Weak references are an extremely common pattern in Objective-C for avoiding retain cycles or global retention, and it's not at all clear to me how to avoid leaks in the corresponding Dart code.

For instance, if I want to register an observer using addObserverForName:object:queue:usingBlock: the common pattern—indeed, Apple's docs recommend this—is to have self be a weak reference in the block. Then dealloc can make the required call to removeObserver:, and there's no risk of leaking an object. There's no way that I'm aware of to make a weak reference in Dart, which means I need to instead find some explicit point to remove that observer, and if I don't, or if I mess up and there are cases where it's not called, then I leak the object forever, because there's a retain that Dart doesn't know about or control.

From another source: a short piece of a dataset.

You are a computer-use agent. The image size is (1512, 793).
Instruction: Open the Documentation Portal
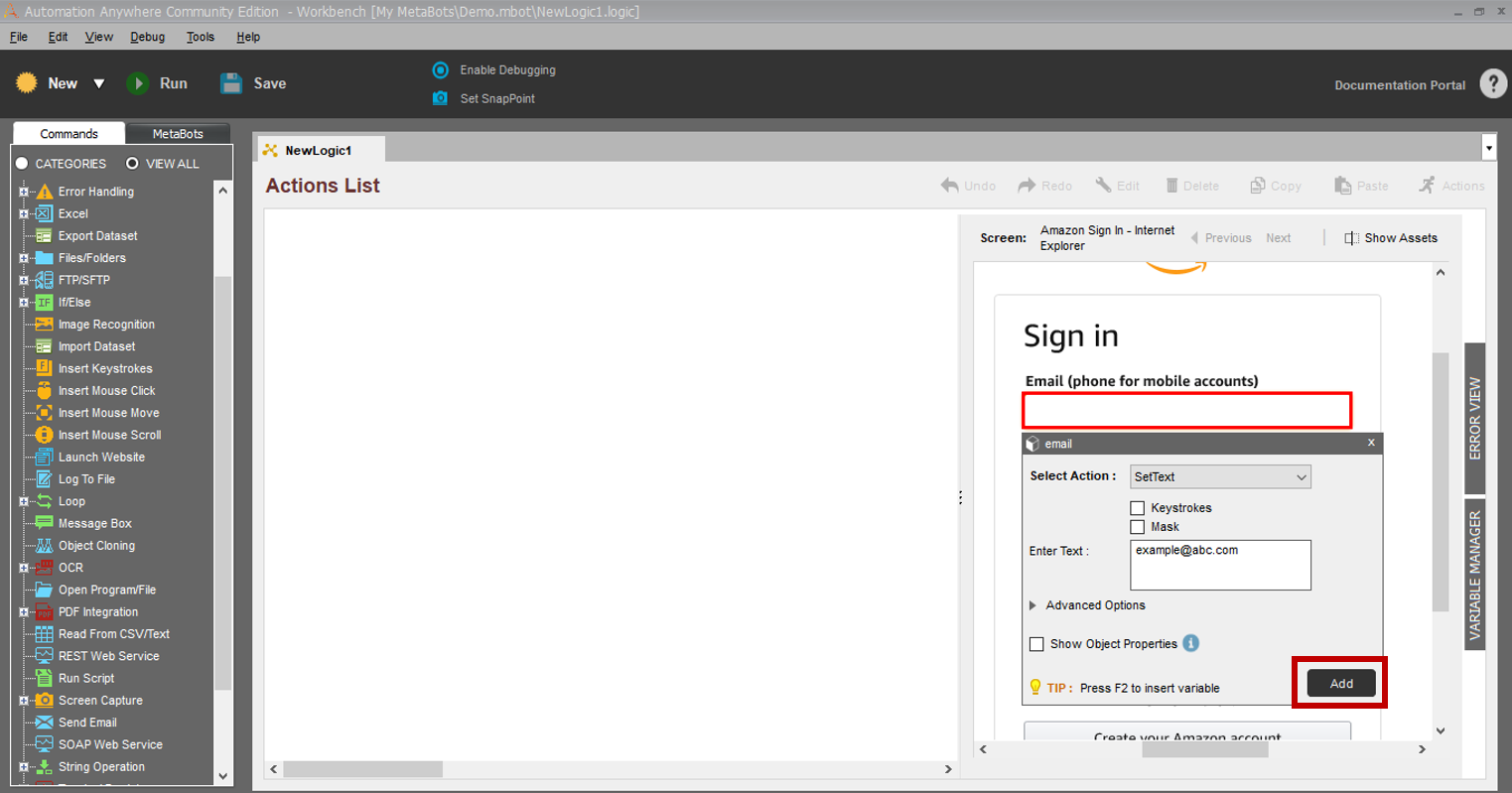(1399, 84)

If we don't have some way of replicating the weak reference pattern in Dart, then Dart-Obj-C-FFI code is going to be more error prone than the corresponding Obj-C code, which is very problematic since we don't want an ecosystem of plugins that are much more likely to have leaks than we would without ffigen. Perhaps objective_c should provide a little native weak-wrapper class that on the native side is nothing but a weak id property, and on the Dart side is a templated class that down-casts the access to the template type?

Since I'm probably in the majority in not being familiar with WeakReference, we should prominently document how to replicate this pattern in Dart.